Gold rose 70 percent as the Fed bought $2.3 trillion of debt in two rounds of monetary easing from December 2008 through June 2011. The European Central Bank, Bank of Japan and China have all pledged to do more to bolster their economies.
Gold in Japan’s currency reached a record 147,780 yen an ounce on Jan. 2, after climbing 21 percent last year. Gold in dollars reached a record $1,921.15 an ounce on Sept. 6, 2011 and gained 7 percent in 2012.

Federal Reserve

The metal fell last week for a sixth week, the worst run since May 2004, after U.S. Federal Reserve policy makers said they’ll probably end their $85 billion of monthly bond purchases this year, according to the record of the Federal Open Market Committee’s Dec. 11-12 gathering. Bullion traded at $1,651.05 at 5:56 p.m. in Tokyo.
Turnover at Mitsubishi UFJ Trust’s gold ETF on the Tokyo Stock Exchange amounted to 8.67 billion yen in November, exceeding turnover in the SPDR, the biggest exchange-traded fund backed by bullion, and becoming the ninth most-traded fund out of the 140 products listed on the Japanese securities exchanges, data compiled by the bank show.

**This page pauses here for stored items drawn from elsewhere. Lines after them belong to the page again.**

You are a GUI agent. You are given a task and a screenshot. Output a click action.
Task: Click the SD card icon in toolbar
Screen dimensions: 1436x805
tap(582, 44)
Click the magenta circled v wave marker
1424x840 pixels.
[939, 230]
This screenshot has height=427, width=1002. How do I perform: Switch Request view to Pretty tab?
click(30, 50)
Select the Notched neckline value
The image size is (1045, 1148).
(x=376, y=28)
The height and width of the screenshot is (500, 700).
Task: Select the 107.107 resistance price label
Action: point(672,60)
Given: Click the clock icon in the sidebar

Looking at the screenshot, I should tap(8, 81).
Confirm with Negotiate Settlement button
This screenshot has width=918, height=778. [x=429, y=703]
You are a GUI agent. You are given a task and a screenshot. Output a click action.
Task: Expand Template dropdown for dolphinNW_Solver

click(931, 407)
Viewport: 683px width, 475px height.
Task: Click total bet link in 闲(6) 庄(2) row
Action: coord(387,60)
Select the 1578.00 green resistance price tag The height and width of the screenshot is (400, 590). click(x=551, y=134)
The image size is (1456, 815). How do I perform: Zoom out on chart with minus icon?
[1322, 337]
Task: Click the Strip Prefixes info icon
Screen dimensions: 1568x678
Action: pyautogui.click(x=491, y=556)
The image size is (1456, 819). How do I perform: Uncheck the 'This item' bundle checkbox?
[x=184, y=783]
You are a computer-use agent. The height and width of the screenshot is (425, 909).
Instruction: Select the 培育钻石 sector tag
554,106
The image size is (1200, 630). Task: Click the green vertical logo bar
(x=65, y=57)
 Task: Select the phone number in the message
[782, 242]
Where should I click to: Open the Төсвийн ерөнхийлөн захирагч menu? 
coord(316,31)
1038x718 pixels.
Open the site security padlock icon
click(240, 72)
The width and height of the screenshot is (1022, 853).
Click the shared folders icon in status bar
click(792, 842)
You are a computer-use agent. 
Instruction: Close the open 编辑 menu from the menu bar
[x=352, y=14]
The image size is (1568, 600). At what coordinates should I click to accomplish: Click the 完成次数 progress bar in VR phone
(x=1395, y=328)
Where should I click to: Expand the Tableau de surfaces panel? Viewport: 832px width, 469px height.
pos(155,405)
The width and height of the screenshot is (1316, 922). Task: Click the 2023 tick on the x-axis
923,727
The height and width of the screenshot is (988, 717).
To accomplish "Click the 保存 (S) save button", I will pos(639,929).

Mitsubishi UFJ’s ETF is linked to yen-based gold prices on the Tokyo Commodity Exchange, Japan’s largest raw-material bourse. Gold futures on the exchange known as Tocom rallied 19 percent last year, outperforming the 7.1 percent increase in the spot market in London, as the yen declined 13 percent against the dollar.
Assets held by corporate pension funds in Japan amounted to 72.24 trillion yen as of March 2012, declining 0.9 percent from a year earlier, according to Yasuo Sugeno, director at Daiwa Institute of Research in Tokyo. Of the total, about 72 billion yen were allocated to commodities including gold through hedge funds, he said Dec. 10.
Government Pension Investment Fund of Japan, the operator of the world’s largest pension fund with 113.6 trillion yen, stays away from commodity investment as 67 percent of their assets were allocated to Japanese bonds, Sugeno said.
“Pension money invested in bullion is ‘peanuts’ at the moment,” Toshima said. “If 1 percent of their total assets shift to the metal, the gold market would explode.”